The hemiamyloid reaction consists of turning reddish in Lugol's (another iodine-based reagent, an aqueous or hydroalcoholic solution of KI and I2) without the application of any caustic potash or NaOH pre-treatment step, and when the hemiamyloid spores react not at all with Melzer's reagent without base treatment, but with base then it turns blue in either Melzer's OR lugol's .
Oh, and not that your comment seemed to be anything but vacuous and opinionated, without providing the slightest reasoning behind it. But you best back up, put up, or shut up. justify yourself, or fuck off and die.

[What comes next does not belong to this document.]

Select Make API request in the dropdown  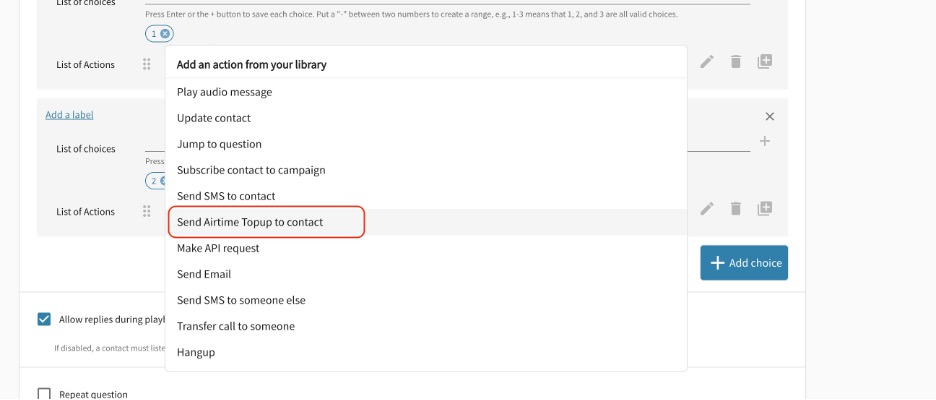click(x=218, y=248)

You don't know me, you don't know a motherfucking femtogram of detail about who I am, or what I either do, know, or much anything else for that matter. The only thing I don't really get, is, given that I actually haven't been around on I2 for quite a long time, until I returned relatively recently, because my computer broke down in several different bits of hardware, and I had no net access until I had enough money to buy myself a new laptop. So you have no idea who I am. Either justify your mouth, or keep it closed. You'll end up choking on a fly if you leave a foetid, ordure-bespattered, stunted offspring of tartarus such as that rancid perdition-gash just below your nose. Or if there is anything right and just with the world, a wasp.